A biotechnologist conducts tests on the atmosphere inside a vector suite at Oxford Biomedica, during large-scale production of the vaccine. Petri dishes containing agar are positioned around the lab in order to ensure that the environment remains clean and free from unwanted microbes.
The freezers set to -81C, and a drawer with face masks, beard snoods and large gloves at Oxford Biomedica.
At Wockhardt in Wrexham, one of the largest generic pharmaceutical companies in the UK, the vaccine that was manufactured at Oxford Biomedica and developed by the Oxford Vaccine Group is transferred into vials before being packaged ready for distribution.
Bio-technologists at Oxford Biomedica at work with the 1,000-litre bioreactor in a vector production suite at their facility in Oxford, England.
‘Fill Finish’ work taking place on a combination line, putting the Oxford AstraZeneca Covid-19 coronavirus vaccine (ChAdOx1 nCoV-19) into vials, at Wockhardt in Wrexham.
In December, following 11 intense months of vaccine development, manufacture and trials, the Oxford vaccine is poised for approval by medicines regulators. In the UK, the Medicines and Healthcare products Regulatory Agency, has been conducting a rolling review of clinical trials data so it can reach a decision swiftly. Other regulators will perform their own assessments.

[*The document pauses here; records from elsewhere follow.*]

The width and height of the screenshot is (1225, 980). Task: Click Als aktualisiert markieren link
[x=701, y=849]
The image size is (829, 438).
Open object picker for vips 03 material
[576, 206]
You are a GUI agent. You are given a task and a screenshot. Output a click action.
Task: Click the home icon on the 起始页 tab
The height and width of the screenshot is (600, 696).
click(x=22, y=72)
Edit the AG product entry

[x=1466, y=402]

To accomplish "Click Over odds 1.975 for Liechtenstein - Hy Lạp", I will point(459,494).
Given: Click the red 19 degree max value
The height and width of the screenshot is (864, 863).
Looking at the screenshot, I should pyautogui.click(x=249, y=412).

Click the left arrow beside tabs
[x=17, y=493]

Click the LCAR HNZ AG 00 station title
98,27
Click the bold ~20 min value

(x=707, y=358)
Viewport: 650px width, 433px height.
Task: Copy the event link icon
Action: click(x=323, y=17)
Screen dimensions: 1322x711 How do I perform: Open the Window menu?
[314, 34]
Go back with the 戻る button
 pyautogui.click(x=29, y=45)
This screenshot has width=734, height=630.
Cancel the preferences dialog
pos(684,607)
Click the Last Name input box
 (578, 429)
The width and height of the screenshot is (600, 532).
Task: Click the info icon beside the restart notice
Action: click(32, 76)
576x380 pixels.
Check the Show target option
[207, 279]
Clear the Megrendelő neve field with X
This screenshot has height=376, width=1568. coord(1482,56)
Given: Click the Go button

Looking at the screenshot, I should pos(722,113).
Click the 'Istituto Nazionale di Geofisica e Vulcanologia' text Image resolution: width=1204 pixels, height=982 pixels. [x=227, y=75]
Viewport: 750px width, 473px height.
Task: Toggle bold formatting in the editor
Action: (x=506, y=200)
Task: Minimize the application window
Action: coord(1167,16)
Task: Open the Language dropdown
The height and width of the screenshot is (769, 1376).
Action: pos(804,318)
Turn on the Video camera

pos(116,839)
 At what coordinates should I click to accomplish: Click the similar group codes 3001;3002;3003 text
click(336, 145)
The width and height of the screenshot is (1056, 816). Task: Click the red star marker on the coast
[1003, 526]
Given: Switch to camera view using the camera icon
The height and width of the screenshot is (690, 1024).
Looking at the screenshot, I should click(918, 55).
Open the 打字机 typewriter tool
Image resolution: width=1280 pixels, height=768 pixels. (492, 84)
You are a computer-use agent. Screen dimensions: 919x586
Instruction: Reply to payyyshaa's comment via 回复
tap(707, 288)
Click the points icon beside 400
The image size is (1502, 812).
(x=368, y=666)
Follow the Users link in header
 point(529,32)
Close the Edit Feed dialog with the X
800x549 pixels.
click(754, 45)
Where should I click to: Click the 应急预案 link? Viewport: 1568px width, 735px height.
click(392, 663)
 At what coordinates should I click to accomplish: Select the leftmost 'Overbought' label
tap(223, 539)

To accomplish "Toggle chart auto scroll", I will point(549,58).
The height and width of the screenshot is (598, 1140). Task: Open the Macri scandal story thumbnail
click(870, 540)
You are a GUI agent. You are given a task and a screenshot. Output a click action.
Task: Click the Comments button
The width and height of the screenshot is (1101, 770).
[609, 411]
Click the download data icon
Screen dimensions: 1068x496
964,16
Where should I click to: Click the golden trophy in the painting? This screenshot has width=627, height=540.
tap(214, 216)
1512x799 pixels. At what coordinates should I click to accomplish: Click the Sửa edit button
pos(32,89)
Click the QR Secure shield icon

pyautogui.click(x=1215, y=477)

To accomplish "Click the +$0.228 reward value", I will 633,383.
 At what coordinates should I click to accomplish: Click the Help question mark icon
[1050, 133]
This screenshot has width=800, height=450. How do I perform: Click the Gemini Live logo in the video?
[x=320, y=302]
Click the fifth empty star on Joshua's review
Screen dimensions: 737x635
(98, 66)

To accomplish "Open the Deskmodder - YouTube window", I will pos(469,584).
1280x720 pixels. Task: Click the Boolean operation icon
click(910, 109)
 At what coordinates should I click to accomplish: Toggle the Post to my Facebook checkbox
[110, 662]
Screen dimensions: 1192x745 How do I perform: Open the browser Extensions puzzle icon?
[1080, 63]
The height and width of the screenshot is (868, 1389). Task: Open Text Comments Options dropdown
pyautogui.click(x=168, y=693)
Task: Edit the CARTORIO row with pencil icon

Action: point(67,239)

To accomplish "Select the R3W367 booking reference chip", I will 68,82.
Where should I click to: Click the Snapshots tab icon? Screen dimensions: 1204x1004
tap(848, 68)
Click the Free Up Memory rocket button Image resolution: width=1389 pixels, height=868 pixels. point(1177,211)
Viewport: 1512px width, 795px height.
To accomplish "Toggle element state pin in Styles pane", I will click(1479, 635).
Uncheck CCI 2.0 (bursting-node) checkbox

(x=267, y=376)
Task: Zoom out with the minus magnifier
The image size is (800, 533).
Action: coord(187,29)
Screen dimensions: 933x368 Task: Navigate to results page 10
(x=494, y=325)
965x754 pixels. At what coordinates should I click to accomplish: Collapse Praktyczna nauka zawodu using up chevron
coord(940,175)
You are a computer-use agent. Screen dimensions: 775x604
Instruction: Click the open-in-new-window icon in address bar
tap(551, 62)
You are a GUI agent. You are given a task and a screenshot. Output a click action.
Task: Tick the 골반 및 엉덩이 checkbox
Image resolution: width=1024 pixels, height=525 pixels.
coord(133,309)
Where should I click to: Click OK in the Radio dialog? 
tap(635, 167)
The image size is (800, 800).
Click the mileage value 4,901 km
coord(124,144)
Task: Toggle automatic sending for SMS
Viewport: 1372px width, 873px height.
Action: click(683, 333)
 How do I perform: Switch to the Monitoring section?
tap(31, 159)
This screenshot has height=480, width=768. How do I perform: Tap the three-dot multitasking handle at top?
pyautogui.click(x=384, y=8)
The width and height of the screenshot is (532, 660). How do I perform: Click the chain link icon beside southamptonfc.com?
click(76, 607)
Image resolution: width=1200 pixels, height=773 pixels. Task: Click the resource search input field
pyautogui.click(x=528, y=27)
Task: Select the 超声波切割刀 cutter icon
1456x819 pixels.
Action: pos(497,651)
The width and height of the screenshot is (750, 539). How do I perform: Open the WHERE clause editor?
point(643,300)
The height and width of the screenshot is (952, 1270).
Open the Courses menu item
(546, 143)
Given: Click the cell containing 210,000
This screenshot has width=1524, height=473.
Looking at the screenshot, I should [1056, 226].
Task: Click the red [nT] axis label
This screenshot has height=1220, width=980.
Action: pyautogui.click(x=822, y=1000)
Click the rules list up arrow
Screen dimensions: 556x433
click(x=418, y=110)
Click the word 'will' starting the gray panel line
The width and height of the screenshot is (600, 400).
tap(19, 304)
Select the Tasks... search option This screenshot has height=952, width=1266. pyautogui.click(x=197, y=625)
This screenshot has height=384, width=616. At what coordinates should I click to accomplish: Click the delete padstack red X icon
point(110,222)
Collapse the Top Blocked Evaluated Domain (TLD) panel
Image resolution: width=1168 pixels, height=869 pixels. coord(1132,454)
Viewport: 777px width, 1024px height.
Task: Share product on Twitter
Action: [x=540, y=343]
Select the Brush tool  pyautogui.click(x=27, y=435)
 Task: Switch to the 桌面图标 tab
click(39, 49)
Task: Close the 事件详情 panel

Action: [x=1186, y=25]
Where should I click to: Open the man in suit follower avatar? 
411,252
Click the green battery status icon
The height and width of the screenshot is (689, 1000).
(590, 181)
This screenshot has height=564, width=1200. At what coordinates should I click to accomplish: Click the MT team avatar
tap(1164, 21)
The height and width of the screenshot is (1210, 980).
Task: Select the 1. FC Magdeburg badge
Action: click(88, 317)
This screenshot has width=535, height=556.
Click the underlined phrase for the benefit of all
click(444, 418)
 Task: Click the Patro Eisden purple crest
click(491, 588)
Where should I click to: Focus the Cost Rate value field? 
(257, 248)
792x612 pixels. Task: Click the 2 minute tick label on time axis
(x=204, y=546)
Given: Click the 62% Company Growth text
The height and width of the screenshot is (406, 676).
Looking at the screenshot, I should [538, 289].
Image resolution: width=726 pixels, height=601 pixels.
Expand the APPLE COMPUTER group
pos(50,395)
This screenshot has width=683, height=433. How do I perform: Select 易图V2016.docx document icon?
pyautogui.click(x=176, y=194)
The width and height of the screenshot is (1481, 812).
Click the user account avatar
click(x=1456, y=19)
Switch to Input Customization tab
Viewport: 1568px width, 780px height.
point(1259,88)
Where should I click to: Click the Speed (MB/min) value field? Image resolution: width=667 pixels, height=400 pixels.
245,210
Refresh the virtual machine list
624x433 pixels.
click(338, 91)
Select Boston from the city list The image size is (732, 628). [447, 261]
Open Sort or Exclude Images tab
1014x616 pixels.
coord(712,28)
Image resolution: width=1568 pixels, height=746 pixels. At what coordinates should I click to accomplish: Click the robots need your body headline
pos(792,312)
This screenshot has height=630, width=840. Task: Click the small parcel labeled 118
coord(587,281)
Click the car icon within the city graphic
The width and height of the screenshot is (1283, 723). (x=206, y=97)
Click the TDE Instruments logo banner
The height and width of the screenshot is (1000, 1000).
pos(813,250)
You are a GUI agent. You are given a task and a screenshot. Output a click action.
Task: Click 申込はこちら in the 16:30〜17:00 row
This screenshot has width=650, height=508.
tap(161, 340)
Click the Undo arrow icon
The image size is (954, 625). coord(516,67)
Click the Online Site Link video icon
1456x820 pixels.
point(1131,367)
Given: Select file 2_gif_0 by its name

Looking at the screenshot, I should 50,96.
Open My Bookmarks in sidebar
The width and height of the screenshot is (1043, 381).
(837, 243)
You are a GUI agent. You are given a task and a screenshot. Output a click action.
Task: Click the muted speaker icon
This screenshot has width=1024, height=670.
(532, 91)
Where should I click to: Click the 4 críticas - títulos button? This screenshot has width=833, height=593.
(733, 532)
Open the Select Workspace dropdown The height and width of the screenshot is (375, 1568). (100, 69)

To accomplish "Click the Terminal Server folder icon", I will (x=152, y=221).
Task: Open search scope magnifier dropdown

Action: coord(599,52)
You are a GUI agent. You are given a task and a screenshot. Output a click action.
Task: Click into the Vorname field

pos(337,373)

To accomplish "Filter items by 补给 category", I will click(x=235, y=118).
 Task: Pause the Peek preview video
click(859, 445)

Upon approval, a major operation will swing into action to distribute the vaccine from storage facilities to countries around the world. Here, the Oxford vaccine has an advantage. Two other frontrunner vaccines, from Pfizer/BioNTech and the US National Institutes of Health/Moderna, must be stored at ultra-low temperatures until shortly before they are used. This makes distribution of the shots a formidable challenge in some parts of the world. The Oxford vaccine isn’t as fragile and can be stored for long periods at 2C to 4C, or standard refrigeration temperatures. The Oxford vaccine is much cheaper too: about one-tenth of the cost of the other two.
Bio-technologists at Oxford Biomedica check a sample of the Oxford/AstraZeneca vaccine, taken mid-production from a 1,000-litre bioreactor in a vector production suite at their facility in Oxford, England. They are about to do a routine cell count to monitor progress of cell growth in the bioreactor.
AstraZeneca, Oxford’s industrial partner, has agreed a deal to supply the vaccine at about £2 a dose through Covax, a system set up by the vaccine alliance Gavi, the Coalition for Epidemic Preparedness Innovations and the World Health Organization, to ensure all countries, rich and poor, have equitable access to tests, treatments and vaccines. Delivery of the first 300m doses should begin by the end of the year, with 2bn shots available by the end of 2021. A separate agreement with the Serum Institute of India – the world’s largest vaccine producer – secures 400m doses before the end of 2020.
Only once the shots reach people’s arms will the benefits be felt from this staggering and unprecedented scientific effort. There was a time when the cavalry brandished sabres and rifles. Today they arrive bearing needles.